For reference, Michael Crichton's Jurassic Park -- a book about goddamn dinosaurs eating people in Costa Rica, the science behind their creation, and one guy explaining why making them was an awful idea -- runs a mere 400 pages in my paperback copy. In the movie, Ian Malcolm is hilarious because he's played by Jeff Goldblum pretending to be a mathematician. In the book, Malcolm is a groan-inducing drag who underscores why mathematicians never get invited to the cool parties in college. He's absolutely a Crichton self-insert, but he's hardly the main character.

In The Devil's Kiss, Sam Balon is the Ian Malcolm analog, but not only does he never shut up, he gets more tail than a Vulpix and almost fifty more pages of screen time. I've seen Harry Potter fanfic with less subtle self-insertions.

Hell, I've seen buttplugs with less subtle self-insertions. (Mom, if you're reading this, don't ask, OK? @blewitt apologized, and we agreed to put the incident behind us months ago and never speak of it again. One of us is terrible at keeping promises.)


With all that said, you're probably thinking I hated The Devil's Kiss.

Nothing could be further from the truth!

Johnstone is one of those authors who just gets better and better the more I read of him. As I've noted in previous reviews, he and I disagree on virtually every aspect of religion and politics you could name. There's no Venn diagram where we overlap unless you count the fact we're both men, and even then I think Johnstone would vehemently disagree.

The guy's so earnest in his Old Testament beliefs, but so willing to devolve a story into outright pornography, that it creates the single most epic shitstorm of cognitive dissonance I've ever seen. Seriously, the care this guy takes in writing about incest, torture, rape, right-wing political discourse and his peculiar brand of fundamentalist Christianity has to be read to be believed. You cannot make this up, and I don't care where you lean on religion, politics, or graphic depictions of anal sex, Johnstone's wordy jabs at libruls, atheists, and pansies are hysterical. You will laugh, even though to Johnstone this was never a joke, and dammit, your soul's at stake here, Flippant Reader!

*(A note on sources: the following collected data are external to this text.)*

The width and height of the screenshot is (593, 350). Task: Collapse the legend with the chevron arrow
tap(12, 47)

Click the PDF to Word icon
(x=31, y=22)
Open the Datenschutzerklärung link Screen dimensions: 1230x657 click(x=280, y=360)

Ordinarily I give Johnstone a bunch of grief for his inability to do character development beyond 'evil guy is evil' and 'good guy has enormous wang', but I'm going to break with type for a minute here and do the unthinkable. While Sam Balon's character is so flat it requires a training bra, there is one guy in here who I would dearly love to read an entire book about.

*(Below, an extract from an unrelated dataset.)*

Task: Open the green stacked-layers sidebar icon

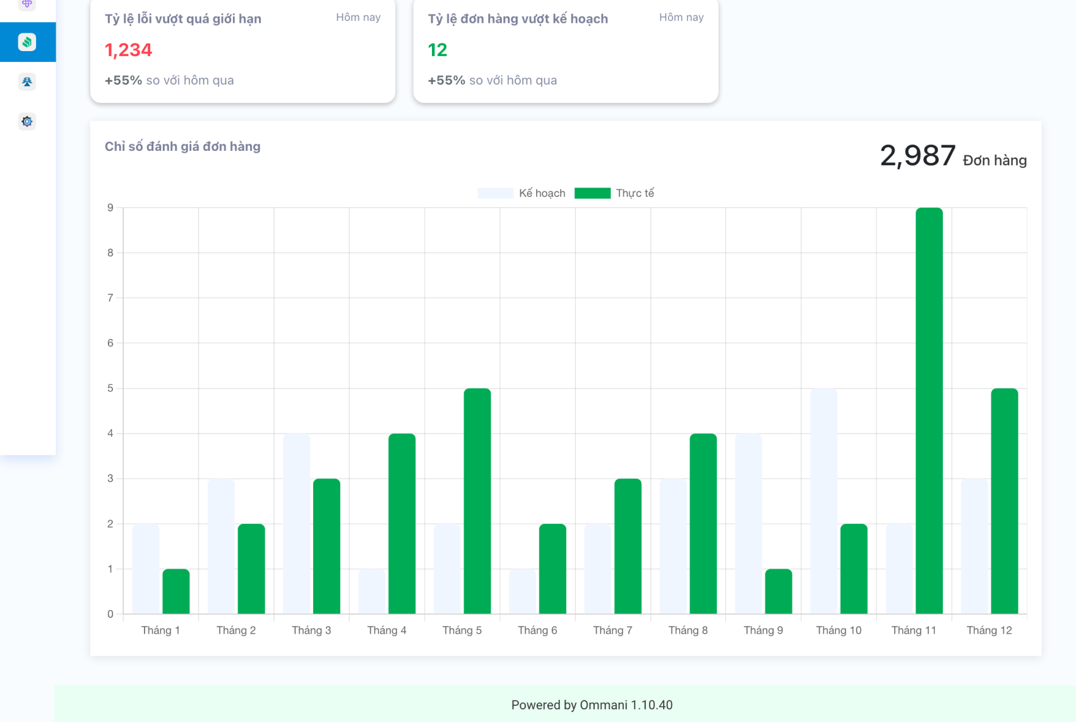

Unfortunately for Johnstone, that character isn't Sam Balon, Miles Lansky (patriarch of the only Jewish family in all of Folk County, but still an OK dude as far as Johnstone Balon is concerned), Jane Ann, Wade, or any of the other protagonists. No, that character is Black Wilder, the primary antagonist who gets dispatched a few pages before the conclusion.

Look, I know the idea of a suave, sophisticated, yet totally evil bad guy has been beaten into the ground after Alan Rickman put on a good show for would-be terrorists everywhere in Die Hard and Anthony Hopkins donned his prison duds to play Hannibal "The Cannibal" Lecter for Silence of the Lambs, but Johnstone beat them both to the punch with Black Wilder back in 1980.

Wilder is, to put it in terms my readers are most likely to understand, "Lawful Evil" in the D&D alignment scale. He's the pure representation of evil within the system. There are certain rules that one must abide by in order to be a successful agent for Satan, and Wilder knows them all. He's been around for countless years, centuries even, and though he's an immor(t)al creature of dubious lineage, and committed countless acts of sadistic perversion, he's getting bored. Human beings no longer interest him. The little game being played between Lucifer and Yahweh provides him amusement, but he's getting jaded. The two sides show no sign of backing down. What interests Wilder now is the idea of a worthy foe, someone with whom he can battle intellectually as well as physically.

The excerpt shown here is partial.